(Dataset records)
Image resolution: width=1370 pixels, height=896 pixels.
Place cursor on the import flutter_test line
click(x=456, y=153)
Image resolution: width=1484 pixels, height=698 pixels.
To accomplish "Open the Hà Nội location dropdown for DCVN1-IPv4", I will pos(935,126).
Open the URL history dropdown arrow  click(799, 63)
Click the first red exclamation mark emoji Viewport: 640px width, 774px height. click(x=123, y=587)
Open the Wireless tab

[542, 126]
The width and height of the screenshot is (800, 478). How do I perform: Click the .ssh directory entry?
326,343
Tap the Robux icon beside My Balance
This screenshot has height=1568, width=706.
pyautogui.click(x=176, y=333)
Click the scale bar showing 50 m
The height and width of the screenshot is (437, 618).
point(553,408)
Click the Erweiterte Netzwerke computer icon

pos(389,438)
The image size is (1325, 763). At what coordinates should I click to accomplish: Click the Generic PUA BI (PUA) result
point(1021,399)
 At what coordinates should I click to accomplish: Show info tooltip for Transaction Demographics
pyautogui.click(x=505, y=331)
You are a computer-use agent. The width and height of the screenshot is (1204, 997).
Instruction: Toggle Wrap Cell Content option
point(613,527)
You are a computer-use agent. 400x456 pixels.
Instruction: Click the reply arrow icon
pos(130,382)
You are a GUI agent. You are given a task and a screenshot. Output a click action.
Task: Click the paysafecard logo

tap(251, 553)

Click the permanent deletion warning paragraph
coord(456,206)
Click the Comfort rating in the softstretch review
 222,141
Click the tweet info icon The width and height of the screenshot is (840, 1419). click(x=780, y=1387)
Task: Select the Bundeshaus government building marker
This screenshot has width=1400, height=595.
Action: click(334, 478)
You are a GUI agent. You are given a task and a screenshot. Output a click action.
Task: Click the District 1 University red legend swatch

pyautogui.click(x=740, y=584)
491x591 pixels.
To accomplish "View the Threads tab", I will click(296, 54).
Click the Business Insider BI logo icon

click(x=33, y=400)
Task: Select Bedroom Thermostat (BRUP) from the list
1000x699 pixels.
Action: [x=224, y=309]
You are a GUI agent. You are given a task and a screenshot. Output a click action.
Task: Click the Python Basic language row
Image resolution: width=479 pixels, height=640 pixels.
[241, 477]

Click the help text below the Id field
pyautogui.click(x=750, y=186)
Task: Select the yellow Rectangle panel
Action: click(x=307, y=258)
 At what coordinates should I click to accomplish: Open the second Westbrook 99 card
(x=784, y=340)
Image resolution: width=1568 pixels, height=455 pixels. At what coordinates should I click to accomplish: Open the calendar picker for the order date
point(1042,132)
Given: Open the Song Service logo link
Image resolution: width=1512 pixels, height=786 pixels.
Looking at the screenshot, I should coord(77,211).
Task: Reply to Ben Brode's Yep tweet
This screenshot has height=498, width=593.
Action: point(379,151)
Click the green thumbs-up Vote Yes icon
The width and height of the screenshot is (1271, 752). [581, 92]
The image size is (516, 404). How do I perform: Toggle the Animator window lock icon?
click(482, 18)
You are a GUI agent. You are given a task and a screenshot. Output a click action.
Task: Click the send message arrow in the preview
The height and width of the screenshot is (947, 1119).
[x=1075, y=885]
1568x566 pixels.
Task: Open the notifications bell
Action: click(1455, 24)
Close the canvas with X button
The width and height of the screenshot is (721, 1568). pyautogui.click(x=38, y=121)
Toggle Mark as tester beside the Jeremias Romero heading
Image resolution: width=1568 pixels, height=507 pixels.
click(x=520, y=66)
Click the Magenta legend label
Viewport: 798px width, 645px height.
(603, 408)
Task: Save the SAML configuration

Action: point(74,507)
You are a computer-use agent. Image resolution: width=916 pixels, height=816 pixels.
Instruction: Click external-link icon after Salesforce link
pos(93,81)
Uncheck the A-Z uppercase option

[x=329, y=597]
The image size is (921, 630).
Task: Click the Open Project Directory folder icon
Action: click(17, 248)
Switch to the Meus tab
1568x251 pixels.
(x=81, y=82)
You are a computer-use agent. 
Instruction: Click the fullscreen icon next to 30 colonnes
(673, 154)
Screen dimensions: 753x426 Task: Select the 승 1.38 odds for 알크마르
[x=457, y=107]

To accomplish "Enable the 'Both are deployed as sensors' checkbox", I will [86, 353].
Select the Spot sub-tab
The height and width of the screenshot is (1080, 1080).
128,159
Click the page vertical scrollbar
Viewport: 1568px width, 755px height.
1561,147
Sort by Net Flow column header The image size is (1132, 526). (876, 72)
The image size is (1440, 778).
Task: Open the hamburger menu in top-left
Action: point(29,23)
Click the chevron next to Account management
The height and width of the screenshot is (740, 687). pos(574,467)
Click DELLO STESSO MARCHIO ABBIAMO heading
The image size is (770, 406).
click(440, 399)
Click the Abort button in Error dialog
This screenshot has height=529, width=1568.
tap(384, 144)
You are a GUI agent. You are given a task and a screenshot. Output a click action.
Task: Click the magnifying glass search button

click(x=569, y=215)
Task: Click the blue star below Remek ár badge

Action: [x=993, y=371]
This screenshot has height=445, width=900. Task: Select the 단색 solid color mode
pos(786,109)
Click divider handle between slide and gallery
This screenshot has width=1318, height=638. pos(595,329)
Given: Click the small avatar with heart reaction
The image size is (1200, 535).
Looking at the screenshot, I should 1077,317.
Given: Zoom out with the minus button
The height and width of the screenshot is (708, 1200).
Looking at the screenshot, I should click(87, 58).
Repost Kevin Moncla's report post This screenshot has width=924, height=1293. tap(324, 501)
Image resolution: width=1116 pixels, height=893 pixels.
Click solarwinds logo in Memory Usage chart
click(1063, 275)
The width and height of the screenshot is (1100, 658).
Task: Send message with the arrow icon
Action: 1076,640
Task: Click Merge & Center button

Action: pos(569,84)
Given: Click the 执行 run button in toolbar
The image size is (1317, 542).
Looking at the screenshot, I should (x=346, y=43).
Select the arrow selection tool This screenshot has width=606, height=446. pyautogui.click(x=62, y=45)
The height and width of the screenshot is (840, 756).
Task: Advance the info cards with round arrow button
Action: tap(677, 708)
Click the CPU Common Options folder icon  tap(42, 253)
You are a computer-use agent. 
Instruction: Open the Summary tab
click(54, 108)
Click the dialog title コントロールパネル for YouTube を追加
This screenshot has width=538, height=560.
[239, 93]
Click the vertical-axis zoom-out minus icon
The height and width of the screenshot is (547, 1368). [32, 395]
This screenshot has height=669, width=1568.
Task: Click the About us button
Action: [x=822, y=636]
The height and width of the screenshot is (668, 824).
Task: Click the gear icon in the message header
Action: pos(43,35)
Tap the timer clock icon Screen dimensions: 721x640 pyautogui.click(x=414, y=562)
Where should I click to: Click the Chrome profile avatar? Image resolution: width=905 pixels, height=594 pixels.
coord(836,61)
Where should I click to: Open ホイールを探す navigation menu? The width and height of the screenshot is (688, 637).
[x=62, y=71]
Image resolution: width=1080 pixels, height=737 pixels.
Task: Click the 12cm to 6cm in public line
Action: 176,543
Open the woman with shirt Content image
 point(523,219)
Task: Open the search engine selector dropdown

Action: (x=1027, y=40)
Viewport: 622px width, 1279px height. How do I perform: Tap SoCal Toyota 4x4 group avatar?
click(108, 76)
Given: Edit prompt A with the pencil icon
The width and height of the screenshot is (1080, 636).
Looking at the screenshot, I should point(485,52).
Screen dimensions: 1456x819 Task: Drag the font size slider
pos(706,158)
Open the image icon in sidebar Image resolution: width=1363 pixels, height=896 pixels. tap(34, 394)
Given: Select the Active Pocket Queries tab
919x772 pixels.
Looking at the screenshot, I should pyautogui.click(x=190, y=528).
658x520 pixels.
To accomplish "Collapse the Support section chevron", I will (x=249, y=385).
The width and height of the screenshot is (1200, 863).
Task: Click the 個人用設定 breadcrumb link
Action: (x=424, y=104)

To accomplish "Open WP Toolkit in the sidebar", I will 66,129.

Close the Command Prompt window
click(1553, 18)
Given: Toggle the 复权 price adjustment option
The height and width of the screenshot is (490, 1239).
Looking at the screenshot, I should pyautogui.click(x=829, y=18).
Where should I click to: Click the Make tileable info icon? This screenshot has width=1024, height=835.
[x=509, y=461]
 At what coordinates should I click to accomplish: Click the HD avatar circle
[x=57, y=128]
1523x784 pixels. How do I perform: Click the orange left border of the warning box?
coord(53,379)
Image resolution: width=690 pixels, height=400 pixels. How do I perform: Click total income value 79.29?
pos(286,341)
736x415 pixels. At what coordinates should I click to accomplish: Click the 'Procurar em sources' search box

- [Aim of the task]
Across the records above, return every line that contains the word "sidebar".

- [Task solution]
Open the image icon in sidebar Image resolution: width=1363 pixels, height=896 pixels. tap(34, 394)
To accomplish "Open WP Toolkit in the sidebar", I will 66,129.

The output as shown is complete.